112 anos da Revolta da Chibata: Viva a liberdade! Abaixo a chibata!
Há 112 anos, os marinheiros negros liderados por João Candido, nosso Almirante Negro, se levantaram contra seus superiores e o governo Hermes da Fonseca, para denunciar os duros e desumanos castigos e punições que eram aplicados ao conjunto dos marinheiros e marujos, particularmente os negros, nas embarcações da Marinha.

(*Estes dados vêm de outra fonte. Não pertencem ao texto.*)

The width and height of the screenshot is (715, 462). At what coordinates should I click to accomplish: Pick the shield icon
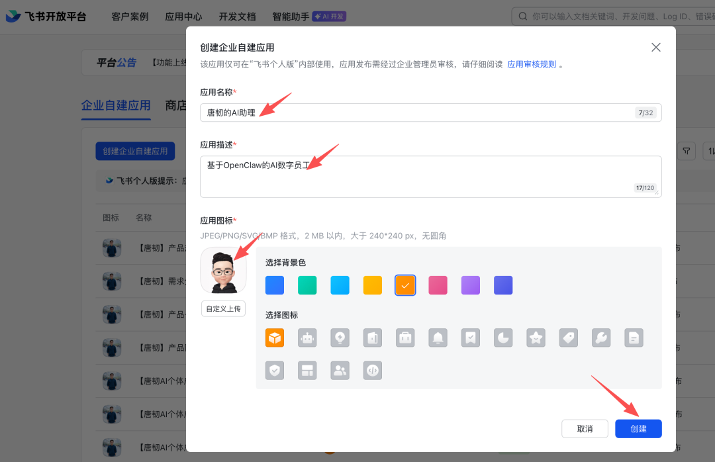(x=274, y=370)
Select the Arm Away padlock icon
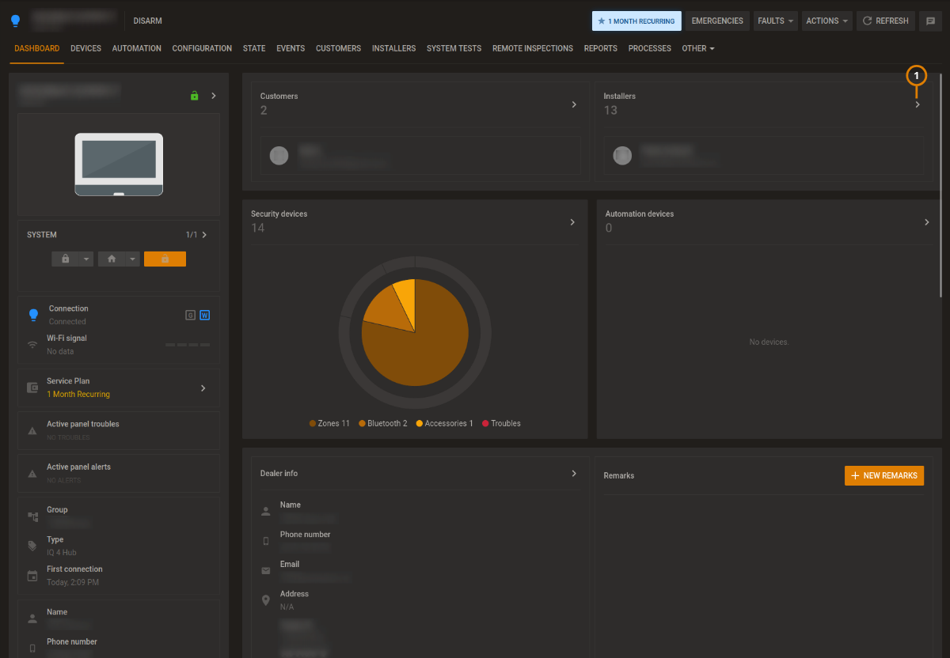950x658 pixels. click(65, 259)
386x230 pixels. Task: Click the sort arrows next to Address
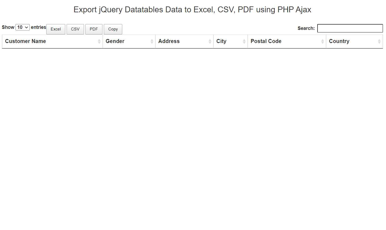(210, 41)
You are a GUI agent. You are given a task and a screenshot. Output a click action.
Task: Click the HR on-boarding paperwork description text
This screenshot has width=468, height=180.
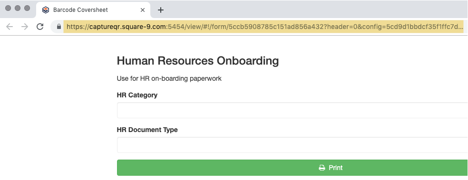pyautogui.click(x=169, y=79)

As chibatadas estavam, oficialmente, proibidas desde 1890. Mas, mesmo assim, a cruel punição continuava sendo frequentemente praticada, resgatando e preservando os métodos e torturas da fase escravagista, como os pelourinhos e outros castigos físicos extremos.
Como se deu o conflito e quais eram as reivindicações?
No dia 22 de novembro de 1910, 2.379 marinheiros se rebelaram contra os castigos e chibatadas aplicados pelos superiores como castigo sob as “justificativas” mais diversas. A rebelião tornou João Cândido em um dos personagens mais respeitados na luta antirracista e, também, contra os governos, na História do Brasil.
Apesar de ter sido preparado durante um longo período, o levante explodiu quando o marinheiro Marcelino Rodrigues Menezes foi punido com 250 chibatadas sem direito a tratamento médico.
As principais reivindicações, sintetizadas em um Manifesto enviado para o gabinete do presidente da época, Hermes da Fonseca, eram o fim dos castigos físicos, a redução da jornada de trabalho e anistia aos marinheiros revoltosos. E, para garanti-las, os marinheiros tomaram as quatro principais embarcações da Marinha e cerca de 80 canhões foram apontados para a capital, o Rio de Janeiro, que foi atingida por um disparo de advertência, aumentando enormemente a tensão.
Pressionado tanto pelas ameaças dos marujos quanto de políticos, além da simpatia ao movimento demonstrada nas ruas, morros e cortiços, o governo aceitou os termos propostos e pôs fim aos castigos físicos, em 26 de novembro de 1910, prometendo, ainda, anistia a todos os envolvidos. Porém, a promessa não foi cumprida e, no dia 28, um decreto dispensou cerca de mil marinheiros por indisciplina.
Após isso, uma segunda revolta na Marinha iniciou-se, dessa vez, no Batalhão Naval, estacionado na Ilha das Cobras. Essa segunda revolta, no entanto, foi massacrada violentamente, e os envolvidos foram aprisionados e torturados nessa ilha. Outras centenas de marinheiros foram enviados para trabalhar em seringais na Amazônia e muitos foram fuzilados durante o trajeto.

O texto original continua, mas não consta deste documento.